日銀理論の矛盾と出口戦略

マネタリーベースは、日本銀行当座預金と現金から構成されていますが、このうち9割を占める現金の発行量は家計や企業のニーズで決まってくるもので、日本銀行が短期的にコントロールすることは困難です。(新しい金融調節方式Q&A)


量的緩和に際して日銀が発表したQ&A*1からの抜粋で、端的に表現されていて気持ちがよい。「日銀理論」とは、要するにこのことだ。当ブログは、この点に関してまったく異論はない。首がもげそうな勢いで頷くところだ。一方で、現在の彼らが操作目標として掲げるのは「無担保コール翌日物」という奴だが、要するに短期金利だ。つまり日銀は、現金の量はコントロールできないが、短期金利はコントロールできると言っていることになる。本当だろうか。


どのようにして日銀が短期金利をコントロールするか、考えてみよう。例えば金利を低めに誘導したいと思うときには、低めの金利でじゃんじゃん貸し出してやればよい。借り手は、日銀がその金利で貸してくれるというのに、わざわざ他所から高い金利で借りる理由がない。結果として、多くの貸し手(預金者)はその水準に追随せざるを得ないだろう。反対に、金利を高めに誘導したいと思うときには、高めの金利でじゃんじゃん借りて(預かって)やればよい。貸し手は、日銀がその金利で借りて(預かって)くれるというのに、わざわざ他所に低い金利で貸す(預ける)理由がない。結果として、多くの借り手はその水準に追随せざるを得ないだろう。なんちゃらオペなどと難しい用語が出てくると、ついビビッてしまいがちだが、その内容はいずれこういうことだ。で、ここだけ見れば金利は日銀の思うがまま、自在に制御できるような気がしてくるのだが、ところがそう簡単には問屋が卸さない。

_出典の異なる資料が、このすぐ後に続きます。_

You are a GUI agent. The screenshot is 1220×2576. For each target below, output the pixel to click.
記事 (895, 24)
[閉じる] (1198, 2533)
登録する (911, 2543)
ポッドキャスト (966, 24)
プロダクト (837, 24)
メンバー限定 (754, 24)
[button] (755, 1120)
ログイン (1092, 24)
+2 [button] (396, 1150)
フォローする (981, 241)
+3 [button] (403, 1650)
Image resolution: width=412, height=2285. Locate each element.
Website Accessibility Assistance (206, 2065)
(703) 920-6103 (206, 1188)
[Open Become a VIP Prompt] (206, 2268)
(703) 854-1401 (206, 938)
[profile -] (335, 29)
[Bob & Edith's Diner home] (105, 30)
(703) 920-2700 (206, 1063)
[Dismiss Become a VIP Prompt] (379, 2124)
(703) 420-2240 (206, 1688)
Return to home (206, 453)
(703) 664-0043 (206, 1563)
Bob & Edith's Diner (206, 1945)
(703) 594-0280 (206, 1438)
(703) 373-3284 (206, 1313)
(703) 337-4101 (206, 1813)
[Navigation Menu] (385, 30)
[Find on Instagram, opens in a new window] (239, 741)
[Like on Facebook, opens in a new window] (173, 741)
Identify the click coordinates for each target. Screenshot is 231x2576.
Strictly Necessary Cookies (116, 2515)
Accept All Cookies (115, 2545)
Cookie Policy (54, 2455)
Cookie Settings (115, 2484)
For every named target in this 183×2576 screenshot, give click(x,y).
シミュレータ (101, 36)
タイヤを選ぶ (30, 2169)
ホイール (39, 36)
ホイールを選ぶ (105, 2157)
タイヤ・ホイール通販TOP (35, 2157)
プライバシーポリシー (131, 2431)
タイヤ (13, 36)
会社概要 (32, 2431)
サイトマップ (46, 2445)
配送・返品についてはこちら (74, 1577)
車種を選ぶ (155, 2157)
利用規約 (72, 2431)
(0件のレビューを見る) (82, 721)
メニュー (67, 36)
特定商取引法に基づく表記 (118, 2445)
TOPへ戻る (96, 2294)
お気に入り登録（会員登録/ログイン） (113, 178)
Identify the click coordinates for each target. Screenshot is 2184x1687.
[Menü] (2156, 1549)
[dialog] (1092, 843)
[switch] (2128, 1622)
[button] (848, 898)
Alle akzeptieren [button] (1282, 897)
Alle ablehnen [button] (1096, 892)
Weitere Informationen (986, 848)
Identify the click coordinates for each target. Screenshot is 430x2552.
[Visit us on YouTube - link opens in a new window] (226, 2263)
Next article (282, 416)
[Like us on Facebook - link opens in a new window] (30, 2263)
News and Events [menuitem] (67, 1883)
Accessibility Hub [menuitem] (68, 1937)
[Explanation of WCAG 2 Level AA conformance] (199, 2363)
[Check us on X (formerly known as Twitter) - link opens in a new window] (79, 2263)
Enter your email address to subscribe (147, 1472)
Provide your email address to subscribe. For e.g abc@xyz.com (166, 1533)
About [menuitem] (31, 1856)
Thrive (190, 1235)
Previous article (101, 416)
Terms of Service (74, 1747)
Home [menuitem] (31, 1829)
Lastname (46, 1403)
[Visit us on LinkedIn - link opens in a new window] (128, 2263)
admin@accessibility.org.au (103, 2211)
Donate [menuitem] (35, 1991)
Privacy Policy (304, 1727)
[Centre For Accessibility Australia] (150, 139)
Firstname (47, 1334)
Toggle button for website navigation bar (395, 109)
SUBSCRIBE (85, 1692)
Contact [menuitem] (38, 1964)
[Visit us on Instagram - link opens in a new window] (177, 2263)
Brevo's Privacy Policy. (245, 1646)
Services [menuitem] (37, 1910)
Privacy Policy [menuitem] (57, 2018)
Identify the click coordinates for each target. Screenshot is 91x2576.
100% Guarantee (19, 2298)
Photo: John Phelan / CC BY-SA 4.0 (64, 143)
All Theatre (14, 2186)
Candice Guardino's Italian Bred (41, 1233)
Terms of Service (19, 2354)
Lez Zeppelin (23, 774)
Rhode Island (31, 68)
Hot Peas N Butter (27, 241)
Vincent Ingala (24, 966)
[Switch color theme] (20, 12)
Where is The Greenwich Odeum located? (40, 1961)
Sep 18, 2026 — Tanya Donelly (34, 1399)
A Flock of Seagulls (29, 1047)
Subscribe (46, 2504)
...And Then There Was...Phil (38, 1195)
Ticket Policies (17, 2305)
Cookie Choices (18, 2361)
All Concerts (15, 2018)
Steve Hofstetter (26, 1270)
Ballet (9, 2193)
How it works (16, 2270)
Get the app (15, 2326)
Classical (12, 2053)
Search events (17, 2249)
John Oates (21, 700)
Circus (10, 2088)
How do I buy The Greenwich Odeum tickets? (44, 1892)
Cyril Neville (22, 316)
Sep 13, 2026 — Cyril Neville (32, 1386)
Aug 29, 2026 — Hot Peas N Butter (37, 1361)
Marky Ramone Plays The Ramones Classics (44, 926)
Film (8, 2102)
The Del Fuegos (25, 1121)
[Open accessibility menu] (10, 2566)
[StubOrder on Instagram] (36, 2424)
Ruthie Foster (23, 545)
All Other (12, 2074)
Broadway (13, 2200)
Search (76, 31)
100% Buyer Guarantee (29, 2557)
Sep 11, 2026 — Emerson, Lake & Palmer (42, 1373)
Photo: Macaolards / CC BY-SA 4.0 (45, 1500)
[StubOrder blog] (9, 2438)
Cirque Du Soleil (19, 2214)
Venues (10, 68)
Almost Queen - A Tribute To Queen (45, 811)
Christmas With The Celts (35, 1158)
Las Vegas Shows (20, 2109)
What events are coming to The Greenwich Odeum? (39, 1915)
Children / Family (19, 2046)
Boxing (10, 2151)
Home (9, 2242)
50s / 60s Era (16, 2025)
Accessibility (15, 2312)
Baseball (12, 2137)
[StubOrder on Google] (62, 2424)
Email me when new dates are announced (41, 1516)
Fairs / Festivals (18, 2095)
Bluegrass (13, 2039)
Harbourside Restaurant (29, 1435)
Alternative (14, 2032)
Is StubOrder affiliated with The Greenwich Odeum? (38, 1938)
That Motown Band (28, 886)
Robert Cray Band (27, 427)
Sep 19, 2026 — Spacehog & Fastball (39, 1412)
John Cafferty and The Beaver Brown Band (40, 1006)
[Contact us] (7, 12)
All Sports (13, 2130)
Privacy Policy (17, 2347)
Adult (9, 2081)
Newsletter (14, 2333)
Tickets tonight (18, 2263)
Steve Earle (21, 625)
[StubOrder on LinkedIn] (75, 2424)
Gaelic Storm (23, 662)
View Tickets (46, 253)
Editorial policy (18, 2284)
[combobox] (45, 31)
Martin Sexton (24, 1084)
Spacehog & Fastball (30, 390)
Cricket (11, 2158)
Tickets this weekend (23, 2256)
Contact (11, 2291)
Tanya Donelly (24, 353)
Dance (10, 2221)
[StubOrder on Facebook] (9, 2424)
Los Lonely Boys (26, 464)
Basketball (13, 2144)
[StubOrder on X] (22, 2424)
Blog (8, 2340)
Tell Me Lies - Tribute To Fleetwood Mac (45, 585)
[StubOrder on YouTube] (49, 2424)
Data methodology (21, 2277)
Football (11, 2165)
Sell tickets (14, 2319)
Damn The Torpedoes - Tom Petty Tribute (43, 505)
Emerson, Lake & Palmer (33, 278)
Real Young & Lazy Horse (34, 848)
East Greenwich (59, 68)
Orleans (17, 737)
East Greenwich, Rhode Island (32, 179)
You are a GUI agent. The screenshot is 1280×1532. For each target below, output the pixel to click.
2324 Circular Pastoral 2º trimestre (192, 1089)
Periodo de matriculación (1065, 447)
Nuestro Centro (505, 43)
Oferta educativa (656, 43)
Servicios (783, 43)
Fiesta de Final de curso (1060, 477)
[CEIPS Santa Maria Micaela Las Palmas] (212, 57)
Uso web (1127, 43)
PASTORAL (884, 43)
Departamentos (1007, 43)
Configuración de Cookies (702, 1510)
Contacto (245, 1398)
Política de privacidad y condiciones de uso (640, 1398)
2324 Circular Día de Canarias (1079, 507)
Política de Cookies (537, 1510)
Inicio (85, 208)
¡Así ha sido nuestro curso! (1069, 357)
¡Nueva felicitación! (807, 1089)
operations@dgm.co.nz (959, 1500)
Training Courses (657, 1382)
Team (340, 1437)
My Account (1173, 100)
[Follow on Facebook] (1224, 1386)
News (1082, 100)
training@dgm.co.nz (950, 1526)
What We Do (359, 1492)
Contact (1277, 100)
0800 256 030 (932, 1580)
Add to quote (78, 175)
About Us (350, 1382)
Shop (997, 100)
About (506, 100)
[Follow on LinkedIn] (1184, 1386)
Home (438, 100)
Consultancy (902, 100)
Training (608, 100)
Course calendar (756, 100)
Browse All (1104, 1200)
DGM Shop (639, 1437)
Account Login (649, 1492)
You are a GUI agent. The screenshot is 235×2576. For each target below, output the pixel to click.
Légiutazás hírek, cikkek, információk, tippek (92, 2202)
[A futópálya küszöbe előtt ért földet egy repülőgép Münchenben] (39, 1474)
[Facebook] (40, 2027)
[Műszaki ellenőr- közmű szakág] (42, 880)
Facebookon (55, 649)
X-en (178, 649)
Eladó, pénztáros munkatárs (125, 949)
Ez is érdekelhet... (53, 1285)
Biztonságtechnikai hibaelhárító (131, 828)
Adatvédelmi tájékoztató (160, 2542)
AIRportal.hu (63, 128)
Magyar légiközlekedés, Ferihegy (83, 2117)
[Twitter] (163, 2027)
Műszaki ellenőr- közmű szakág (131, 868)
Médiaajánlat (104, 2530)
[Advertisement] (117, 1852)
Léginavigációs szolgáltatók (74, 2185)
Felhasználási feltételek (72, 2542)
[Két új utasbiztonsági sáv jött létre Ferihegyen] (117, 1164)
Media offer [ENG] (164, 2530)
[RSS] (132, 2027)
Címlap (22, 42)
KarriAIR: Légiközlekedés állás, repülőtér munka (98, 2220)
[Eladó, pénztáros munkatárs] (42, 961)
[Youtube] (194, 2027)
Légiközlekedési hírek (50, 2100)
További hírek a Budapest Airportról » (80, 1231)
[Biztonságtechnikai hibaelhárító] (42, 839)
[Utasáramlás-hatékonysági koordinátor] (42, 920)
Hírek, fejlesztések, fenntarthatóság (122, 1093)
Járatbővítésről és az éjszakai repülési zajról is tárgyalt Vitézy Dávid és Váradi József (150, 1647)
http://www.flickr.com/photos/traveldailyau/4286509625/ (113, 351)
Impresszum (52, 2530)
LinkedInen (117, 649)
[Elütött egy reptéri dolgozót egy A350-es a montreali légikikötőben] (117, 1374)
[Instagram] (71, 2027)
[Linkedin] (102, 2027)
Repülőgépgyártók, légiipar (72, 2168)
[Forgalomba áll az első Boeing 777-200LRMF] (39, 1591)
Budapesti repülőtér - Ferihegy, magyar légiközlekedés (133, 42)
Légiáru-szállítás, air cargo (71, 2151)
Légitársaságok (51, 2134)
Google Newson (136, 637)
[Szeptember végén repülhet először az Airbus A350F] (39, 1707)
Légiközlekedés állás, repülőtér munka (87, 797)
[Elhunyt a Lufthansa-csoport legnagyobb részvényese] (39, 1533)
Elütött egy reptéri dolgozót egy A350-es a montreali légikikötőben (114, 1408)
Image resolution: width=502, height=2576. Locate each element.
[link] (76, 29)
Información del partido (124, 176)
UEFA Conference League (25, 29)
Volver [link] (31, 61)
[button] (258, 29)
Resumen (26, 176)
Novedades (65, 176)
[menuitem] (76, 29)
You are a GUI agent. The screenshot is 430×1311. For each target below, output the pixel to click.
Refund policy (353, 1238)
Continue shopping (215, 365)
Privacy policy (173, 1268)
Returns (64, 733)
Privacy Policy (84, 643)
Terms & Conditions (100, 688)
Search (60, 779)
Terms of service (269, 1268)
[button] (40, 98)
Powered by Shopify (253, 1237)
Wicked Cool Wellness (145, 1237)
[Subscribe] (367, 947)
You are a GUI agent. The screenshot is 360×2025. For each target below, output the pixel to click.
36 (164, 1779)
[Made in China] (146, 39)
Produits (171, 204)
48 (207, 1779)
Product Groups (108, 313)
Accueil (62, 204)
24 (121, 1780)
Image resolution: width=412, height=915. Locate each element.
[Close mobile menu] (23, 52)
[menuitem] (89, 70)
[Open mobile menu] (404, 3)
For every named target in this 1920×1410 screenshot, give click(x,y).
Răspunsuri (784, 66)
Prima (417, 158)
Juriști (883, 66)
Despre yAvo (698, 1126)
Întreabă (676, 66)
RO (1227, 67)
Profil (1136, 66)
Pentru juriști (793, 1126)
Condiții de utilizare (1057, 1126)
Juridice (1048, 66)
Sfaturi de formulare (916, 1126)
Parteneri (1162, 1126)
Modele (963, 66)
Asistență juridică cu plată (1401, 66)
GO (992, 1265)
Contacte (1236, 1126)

日銀は、永遠に低金利を続けることはできない。低めの金利でじゃんじゃん貸し出す資金が、いつか底をついてしまうからだ。札を刷ればいい?そんなわけにはいかない。日銀理論に従えば、市中の現金を日銀の意志で増やすことは困難だ。では当座預金を増やす?これも困難だろう。低金利でじゃんじゃん貸し出す能天気に、低金利で預けてくれるお人好しは多くない(はずだ)。日銀は、永遠に高金利を続けることもできない。高めの金利当座預金にじゃんじゃん預かったとしても、それ以上のリターンを生み出す運用先が見つからなければ、財務は厳しい状況に陥らざるを得ない。極端にいえば、いつかは倒産してしまうだろうし、その前に通貨の信用が毀損するだろう。こう考えると、短期金利を操作しようとする金融政策は、株価や為替を操作しようとする「介入」と、本質的に同じものであることがわかる。つまり、一時的に影響を与えられるだけだ。そしてその財源は、紐を手繰っていけば結局のところ(広義の)税金だ。


そもそも短期金利は、当該通貨を用いる経済圏での「待つことの見返り」*2である。我々が総じて、どのように時間を使って、つくり出し、また使っているかが、それだけが本質的に、時間の価格を決めるはずだ。我々の日々のワークとライフについて、日銀が決められようはずもない。できるのは、せいぜいハッパを掛けたり、冷水を浴びせたり、そんなふうに介入するくらいのことだ。もちろん介入は、成功するときもあれば、失敗するときもある。おそらく五分五分だ。


「出口戦略」とは、従って、その介入プログラムのタイミングを計ることである。株式も商品も価格は既に高騰しており、様々なところで、この件について議論され始めた。当然のことだ、(広義の)税金を投機家に持っていかれては困る。一方で、消費にかかる需給や雇用は依然として弱く、実際に金利を引き上げるとなれば、向かい風は強いだろう。「弱者の味方」があちこちから現れて、まだ早過ぎると大騒ぎするに違いない。


とはいえ、誰も「まだ早い」と言わなくなったときに金利を引き上げるのでは、まったく遅すぎる。そのときには、多くの貸し手(預金者)が得るはずだった利息が損なわれているばかりか、機を見るに敏な連中が借りまくった金で買いまくって、いわゆるバブルがあちこちに発生している状態だろう。投機家から(介入の元手としての)税金を守るために、そしてバブルの発生を防ぐために、我々が取り得る手段は、短期金利を貸し手と借り手の綱引きに任せることだ。日銀があくまで、自分がその合図を出したいと思うのなら、世の中の(資金の貸借の意味で)半分の連中が反対しているときが、出口戦略を発動する適切なタイミングだと言えるかもしれない。そこで金利を上げられるかが、失敗を招くか否かの分水嶺だ。もちろん預金者は、したがって自分達の利益を主張することに遠慮する必要はない。


当ブログは、タイミング戦略には総じて悲観的だ。勝ち続けているのは単に運がいい奴だし、したがって介入は、税金を投機家に盗まれるリスクを増やすだけだ。もちろん金融政策も例外ではない。日銀はパッシブ運用をしていればよい。そうして組織を小さくすることで、少なくともコストは浮く。日銀理論が示唆するところは、結局のところ小さな日銀なのだ。


余談だが、外国通貨の低金利も、株式や商品価格の高騰には寄与する。裁定してやろうと思うのなら、外国通貨で借りまくってやればよいのだが、実際に行動に起こすコストは低くない。ここにはやんわりと外部性があって、各中央銀行の金融政策はつい緩和しがちになり、構造的にバブルの種を世界にバラ撒いてしまう。